Instructions for the task:
The records that follow are to be repeated exactly, in full.
Material provided section start
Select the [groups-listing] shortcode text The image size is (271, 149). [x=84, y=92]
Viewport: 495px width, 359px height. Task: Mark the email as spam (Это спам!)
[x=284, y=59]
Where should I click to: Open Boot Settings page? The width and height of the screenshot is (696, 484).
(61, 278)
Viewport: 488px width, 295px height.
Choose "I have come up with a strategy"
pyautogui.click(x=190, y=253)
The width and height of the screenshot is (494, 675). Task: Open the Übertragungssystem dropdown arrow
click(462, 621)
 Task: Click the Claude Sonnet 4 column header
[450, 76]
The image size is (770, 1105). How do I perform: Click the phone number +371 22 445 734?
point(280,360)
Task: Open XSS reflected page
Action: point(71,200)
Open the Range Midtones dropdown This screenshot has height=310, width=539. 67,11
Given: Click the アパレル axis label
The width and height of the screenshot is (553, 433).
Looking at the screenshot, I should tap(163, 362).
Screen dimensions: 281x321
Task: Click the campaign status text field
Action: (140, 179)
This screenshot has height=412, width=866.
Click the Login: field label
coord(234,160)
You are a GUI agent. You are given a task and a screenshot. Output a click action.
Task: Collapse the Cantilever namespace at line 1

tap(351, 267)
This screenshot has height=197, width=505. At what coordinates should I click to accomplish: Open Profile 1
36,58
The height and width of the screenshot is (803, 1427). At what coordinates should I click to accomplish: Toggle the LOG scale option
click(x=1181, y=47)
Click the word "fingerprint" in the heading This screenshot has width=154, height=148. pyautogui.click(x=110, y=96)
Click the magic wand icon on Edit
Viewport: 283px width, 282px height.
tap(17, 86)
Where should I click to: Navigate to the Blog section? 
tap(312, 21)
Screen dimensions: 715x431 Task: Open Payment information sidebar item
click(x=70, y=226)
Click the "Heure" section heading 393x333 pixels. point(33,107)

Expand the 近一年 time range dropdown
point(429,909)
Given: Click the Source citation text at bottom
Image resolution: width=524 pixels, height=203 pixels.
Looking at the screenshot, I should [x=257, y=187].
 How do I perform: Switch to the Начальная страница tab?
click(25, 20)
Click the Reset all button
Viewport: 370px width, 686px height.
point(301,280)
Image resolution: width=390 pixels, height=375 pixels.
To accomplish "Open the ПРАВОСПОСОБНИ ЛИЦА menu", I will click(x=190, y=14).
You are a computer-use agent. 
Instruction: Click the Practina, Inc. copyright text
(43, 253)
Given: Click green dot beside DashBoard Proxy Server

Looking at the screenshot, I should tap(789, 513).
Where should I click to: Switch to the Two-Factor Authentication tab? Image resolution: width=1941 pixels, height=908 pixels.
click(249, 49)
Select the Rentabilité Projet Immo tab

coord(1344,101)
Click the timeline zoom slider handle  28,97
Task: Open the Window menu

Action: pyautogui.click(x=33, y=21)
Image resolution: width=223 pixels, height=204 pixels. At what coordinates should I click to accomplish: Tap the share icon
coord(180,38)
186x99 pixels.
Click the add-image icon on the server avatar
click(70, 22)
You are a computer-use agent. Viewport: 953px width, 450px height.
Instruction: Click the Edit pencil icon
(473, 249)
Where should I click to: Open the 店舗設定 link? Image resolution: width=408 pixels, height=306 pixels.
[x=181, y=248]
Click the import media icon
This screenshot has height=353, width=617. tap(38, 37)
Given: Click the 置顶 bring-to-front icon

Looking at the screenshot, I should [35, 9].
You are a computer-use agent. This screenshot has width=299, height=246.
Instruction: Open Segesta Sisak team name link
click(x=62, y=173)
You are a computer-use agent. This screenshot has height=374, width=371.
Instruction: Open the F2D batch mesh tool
Material provided section end
Result for this task:
Select the [groups-listing] shortcode text The image size is (271, 149). [x=84, y=92]
Viewport: 495px width, 359px height. Task: Mark the email as spam (Это спам!)
[x=284, y=59]
Where should I click to: Open Boot Settings page? The width and height of the screenshot is (696, 484).
(61, 278)
Viewport: 488px width, 295px height.
Choose "I have come up with a strategy"
pyautogui.click(x=190, y=253)
The width and height of the screenshot is (494, 675). Task: Open the Übertragungssystem dropdown arrow
click(462, 621)
 Task: Click the Claude Sonnet 4 column header
[450, 76]
The image size is (770, 1105). How do I perform: Click the phone number +371 22 445 734?
point(280,360)
Task: Open XSS reflected page
Action: point(71,200)
Open the Range Midtones dropdown This screenshot has height=310, width=539. 67,11
Given: Click the アパレル axis label
The width and height of the screenshot is (553, 433).
Looking at the screenshot, I should tap(163, 362).
Screen dimensions: 281x321
Task: Click the campaign status text field
Action: (140, 179)
This screenshot has height=412, width=866.
Click the Login: field label
coord(234,160)
You are a GUI agent. You are given a task and a screenshot. Output a click action.
Task: Collapse the Cantilever namespace at line 1

tap(351, 267)
This screenshot has height=197, width=505. At what coordinates should I click to accomplish: Open Profile 1
36,58
The height and width of the screenshot is (803, 1427). At what coordinates should I click to accomplish: Toggle the LOG scale option
click(x=1181, y=47)
Click the word "fingerprint" in the heading This screenshot has width=154, height=148. pyautogui.click(x=110, y=96)
Click the magic wand icon on Edit
Viewport: 283px width, 282px height.
tap(17, 86)
Where should I click to: Navigate to the Blog section? 
tap(312, 21)
Screen dimensions: 715x431 Task: Open Payment information sidebar item
click(x=70, y=226)
Click the "Heure" section heading 393x333 pixels. point(33,107)

Expand the 近一年 time range dropdown
point(429,909)
Given: Click the Source citation text at bottom
Image resolution: width=524 pixels, height=203 pixels.
Looking at the screenshot, I should [x=257, y=187].
 How do I perform: Switch to the Начальная страница tab?
click(25, 20)
Click the Reset all button
Viewport: 370px width, 686px height.
point(301,280)
Image resolution: width=390 pixels, height=375 pixels.
To accomplish "Open the ПРАВОСПОСОБНИ ЛИЦА menu", I will click(x=190, y=14).
You are a computer-use agent. 
Instruction: Click the Practina, Inc. copyright text
(43, 253)
Given: Click green dot beside DashBoard Proxy Server

Looking at the screenshot, I should tap(789, 513).
Where should I click to: Switch to the Two-Factor Authentication tab? Image resolution: width=1941 pixels, height=908 pixels.
click(249, 49)
Select the Rentabilité Projet Immo tab

coord(1344,101)
Click the timeline zoom slider handle  28,97
Task: Open the Window menu

Action: pyautogui.click(x=33, y=21)
Image resolution: width=223 pixels, height=204 pixels. At what coordinates should I click to accomplish: Tap the share icon
coord(180,38)
186x99 pixels.
Click the add-image icon on the server avatar
click(70, 22)
You are a computer-use agent. Viewport: 953px width, 450px height.
Instruction: Click the Edit pencil icon
(473, 249)
Where should I click to: Open the 店舗設定 link? Image resolution: width=408 pixels, height=306 pixels.
[x=181, y=248]
Click the import media icon
This screenshot has height=353, width=617. tap(38, 37)
Given: Click the 置顶 bring-to-front icon

Looking at the screenshot, I should [35, 9].
You are a computer-use agent. This screenshot has width=299, height=246.
Instruction: Open Segesta Sisak team name link
click(x=62, y=173)
You are a computer-use agent. This screenshot has height=374, width=371.
Instruction: Open the F2D batch mesh tool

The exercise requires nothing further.